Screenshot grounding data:
+ + + + +

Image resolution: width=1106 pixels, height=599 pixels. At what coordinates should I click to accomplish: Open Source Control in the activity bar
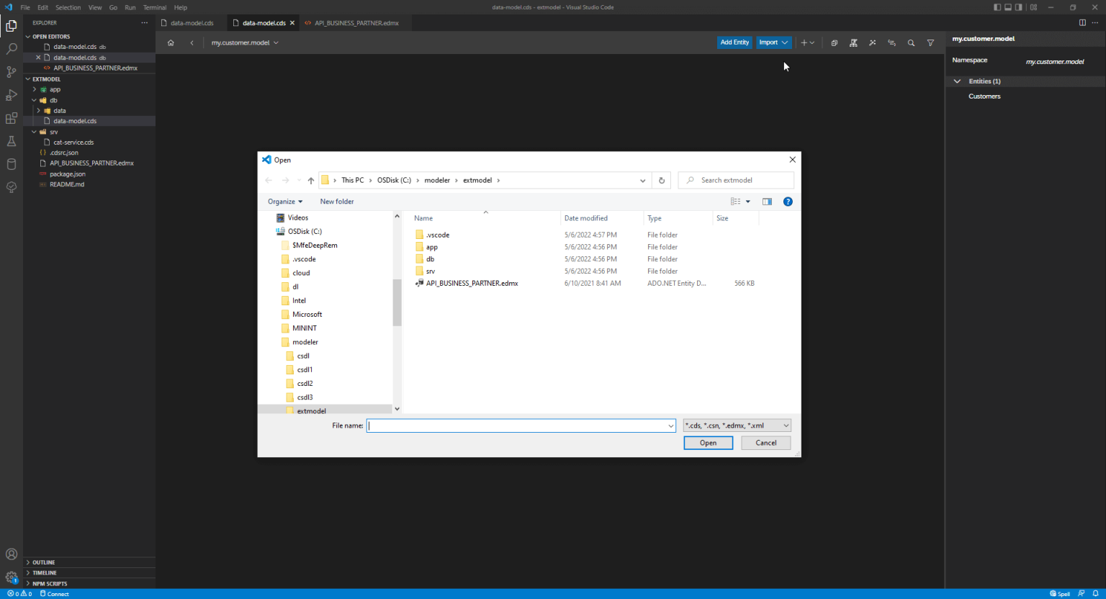click(x=11, y=71)
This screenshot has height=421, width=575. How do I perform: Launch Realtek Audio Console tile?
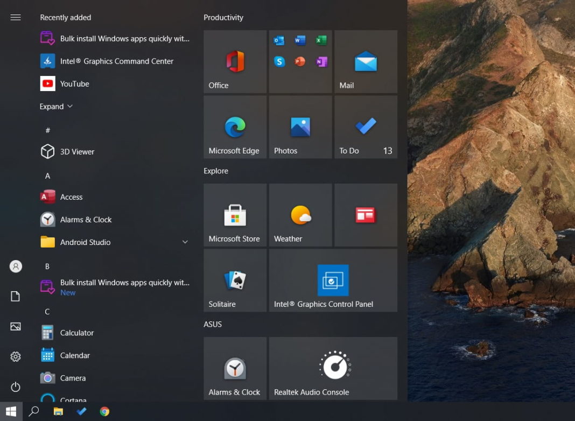click(x=333, y=368)
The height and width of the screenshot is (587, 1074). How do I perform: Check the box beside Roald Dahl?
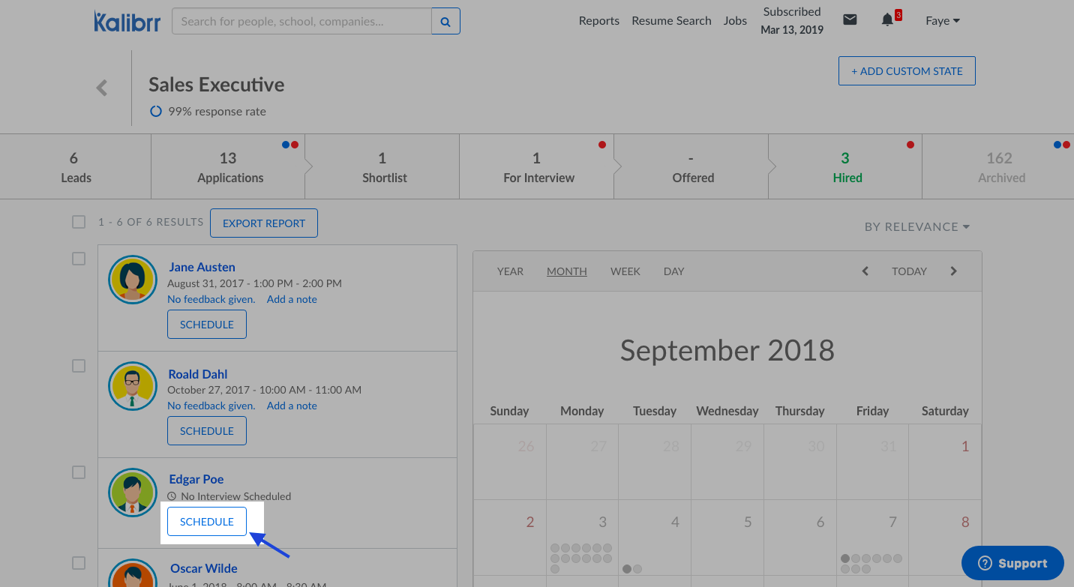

+ + + + +

## Task directions:
Pictures aside, retype all of the entries word for word.

## Output of the task:
Image resolution: width=1106 pixels, height=599 pixels. At what coordinates should I click to accomplish: Open Source Control in the activity bar
click(x=11, y=71)
This screenshot has height=421, width=575. How do I perform: Launch Realtek Audio Console tile?
click(x=333, y=368)
The height and width of the screenshot is (587, 1074). How do I perform: Check the box beside Roald Dahl?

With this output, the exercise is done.